Reporters Sans Frontieres (Reporters Without Borders), an international press freedom watchdog group based in Paris, sent a letter Tuesday to Culture and Tourism Minister Kim Han-gill, protesting the South Korean government's media tax probe. In the letter, the group warned, "Such a tax probe could represent a real threat to the pluralism of information on the eve of the presidential election slated next year." It went on to condemn "all pressures on the press." The letter took note that the tax probe was concentrated on media groups critical of the current government, and added, "It does not bode well for the 'press reforms' announced recently by President Kim Dae-jung."

Reporters Without Borders is an international organ to protect the rights of news gatherers. Its major objective is to protect reporters from persecution. In this respect, the group is different from the World Association of Newspapers or the International Press Institute, whose members are the executives, the publishers and the editors of news companies.

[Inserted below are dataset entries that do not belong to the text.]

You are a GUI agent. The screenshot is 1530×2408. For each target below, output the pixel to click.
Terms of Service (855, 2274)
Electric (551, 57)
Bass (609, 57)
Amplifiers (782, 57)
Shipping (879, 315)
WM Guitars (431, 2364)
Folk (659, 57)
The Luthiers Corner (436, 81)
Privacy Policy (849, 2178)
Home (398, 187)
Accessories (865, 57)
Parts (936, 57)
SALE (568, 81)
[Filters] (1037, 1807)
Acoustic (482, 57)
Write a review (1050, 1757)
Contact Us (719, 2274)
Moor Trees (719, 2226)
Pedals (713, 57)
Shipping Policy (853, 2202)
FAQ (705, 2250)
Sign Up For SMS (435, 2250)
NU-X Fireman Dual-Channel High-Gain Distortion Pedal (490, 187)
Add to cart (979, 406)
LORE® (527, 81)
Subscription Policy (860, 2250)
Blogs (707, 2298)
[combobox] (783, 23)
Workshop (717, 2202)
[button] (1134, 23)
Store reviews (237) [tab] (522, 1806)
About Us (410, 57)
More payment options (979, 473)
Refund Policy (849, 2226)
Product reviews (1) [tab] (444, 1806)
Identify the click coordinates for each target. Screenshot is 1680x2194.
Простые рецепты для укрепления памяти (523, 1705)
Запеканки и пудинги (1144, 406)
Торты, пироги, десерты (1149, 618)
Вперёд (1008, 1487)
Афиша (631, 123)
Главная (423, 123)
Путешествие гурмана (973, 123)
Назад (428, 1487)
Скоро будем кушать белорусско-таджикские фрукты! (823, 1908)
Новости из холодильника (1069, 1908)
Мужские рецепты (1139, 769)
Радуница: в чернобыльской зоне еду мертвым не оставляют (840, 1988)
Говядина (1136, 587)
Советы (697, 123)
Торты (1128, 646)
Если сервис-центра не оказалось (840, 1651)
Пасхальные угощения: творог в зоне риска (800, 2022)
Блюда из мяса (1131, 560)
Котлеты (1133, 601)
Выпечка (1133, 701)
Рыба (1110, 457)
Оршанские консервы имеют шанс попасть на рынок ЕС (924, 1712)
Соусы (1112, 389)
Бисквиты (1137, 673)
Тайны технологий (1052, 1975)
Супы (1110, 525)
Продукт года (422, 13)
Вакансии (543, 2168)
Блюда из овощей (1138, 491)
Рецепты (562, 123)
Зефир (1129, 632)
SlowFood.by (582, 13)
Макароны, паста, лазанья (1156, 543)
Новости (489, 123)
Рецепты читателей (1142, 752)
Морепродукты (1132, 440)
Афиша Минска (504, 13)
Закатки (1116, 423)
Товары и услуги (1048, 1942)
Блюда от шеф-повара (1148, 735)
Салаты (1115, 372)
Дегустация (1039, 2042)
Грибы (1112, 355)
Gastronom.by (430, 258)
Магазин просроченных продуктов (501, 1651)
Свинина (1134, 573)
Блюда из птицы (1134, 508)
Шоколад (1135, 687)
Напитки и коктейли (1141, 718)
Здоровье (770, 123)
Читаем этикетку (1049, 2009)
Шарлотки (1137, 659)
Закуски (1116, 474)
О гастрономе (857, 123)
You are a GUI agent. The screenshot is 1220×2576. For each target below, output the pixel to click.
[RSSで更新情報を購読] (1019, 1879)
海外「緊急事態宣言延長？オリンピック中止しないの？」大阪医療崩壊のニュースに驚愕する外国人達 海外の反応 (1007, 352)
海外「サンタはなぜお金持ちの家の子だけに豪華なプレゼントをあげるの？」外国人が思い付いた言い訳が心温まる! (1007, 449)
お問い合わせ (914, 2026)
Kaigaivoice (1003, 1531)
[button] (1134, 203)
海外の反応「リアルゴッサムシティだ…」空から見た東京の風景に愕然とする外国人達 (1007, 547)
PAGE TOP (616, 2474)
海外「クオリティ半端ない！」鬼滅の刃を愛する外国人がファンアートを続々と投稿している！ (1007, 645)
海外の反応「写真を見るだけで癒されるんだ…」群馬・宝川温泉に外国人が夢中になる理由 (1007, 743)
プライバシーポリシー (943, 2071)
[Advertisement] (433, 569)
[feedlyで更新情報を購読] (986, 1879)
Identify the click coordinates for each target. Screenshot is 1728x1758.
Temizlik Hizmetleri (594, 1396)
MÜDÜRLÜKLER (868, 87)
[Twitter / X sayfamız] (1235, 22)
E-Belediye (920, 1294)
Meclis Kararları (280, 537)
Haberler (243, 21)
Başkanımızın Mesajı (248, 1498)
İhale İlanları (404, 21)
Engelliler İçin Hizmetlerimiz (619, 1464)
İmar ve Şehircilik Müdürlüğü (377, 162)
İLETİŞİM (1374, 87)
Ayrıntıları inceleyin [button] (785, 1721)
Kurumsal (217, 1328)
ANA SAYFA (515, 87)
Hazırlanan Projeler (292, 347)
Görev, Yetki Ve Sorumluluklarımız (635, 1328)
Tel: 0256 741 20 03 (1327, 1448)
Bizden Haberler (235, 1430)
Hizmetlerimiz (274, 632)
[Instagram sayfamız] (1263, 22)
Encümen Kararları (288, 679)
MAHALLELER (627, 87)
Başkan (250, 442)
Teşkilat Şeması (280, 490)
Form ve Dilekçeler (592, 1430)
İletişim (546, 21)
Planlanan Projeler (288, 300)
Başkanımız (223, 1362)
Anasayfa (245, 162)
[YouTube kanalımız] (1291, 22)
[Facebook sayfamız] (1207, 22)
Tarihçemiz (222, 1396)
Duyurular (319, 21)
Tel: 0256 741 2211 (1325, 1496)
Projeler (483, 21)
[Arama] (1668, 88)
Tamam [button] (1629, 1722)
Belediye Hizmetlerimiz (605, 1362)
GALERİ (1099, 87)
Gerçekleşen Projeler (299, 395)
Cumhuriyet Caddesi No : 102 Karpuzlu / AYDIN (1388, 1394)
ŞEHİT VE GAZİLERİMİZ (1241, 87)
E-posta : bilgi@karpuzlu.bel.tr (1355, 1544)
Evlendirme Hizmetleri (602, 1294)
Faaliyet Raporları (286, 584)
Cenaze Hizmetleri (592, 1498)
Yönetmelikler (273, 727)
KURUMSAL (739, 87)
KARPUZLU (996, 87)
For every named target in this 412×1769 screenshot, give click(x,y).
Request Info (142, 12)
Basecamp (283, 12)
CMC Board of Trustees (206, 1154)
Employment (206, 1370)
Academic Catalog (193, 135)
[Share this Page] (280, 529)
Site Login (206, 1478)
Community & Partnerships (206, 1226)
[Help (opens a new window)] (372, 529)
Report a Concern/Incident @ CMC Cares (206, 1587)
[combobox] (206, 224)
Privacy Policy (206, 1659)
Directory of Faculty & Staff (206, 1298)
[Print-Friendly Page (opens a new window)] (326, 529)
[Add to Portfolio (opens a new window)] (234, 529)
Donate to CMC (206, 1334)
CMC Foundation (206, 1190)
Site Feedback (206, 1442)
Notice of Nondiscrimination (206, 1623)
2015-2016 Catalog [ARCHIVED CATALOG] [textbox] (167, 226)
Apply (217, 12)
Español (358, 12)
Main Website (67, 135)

Seoul must pay attention to the fact that the reporters' group, not the executives' or editors' organizations, voiced concern over the South Korean government's tax investigations. Although the government claims that it is a routine probe without any unstated intentions, foreign reporters, not the managers of the foreign media, say that they find it hard to swallow the Korean government's explanations.

They expressed concern that by the use of a legal means in form ?the tax probe ?the government may induce the news media to sing in harmony with the government, thereby harming the pluralism of the press.

We reiterate that we believe news companies should not be exempt from tax probes and that they should operate their businesses like any other companies, including paying taxes according to law. However, as the group pointed out in its protest letter, a tax probe is not routine when tax authorities are looking into the books for several months using 400 investigators. If their aim is so-called "press reform," it should be voluntary, not coerced. The international community is watching Korea's media situation closely.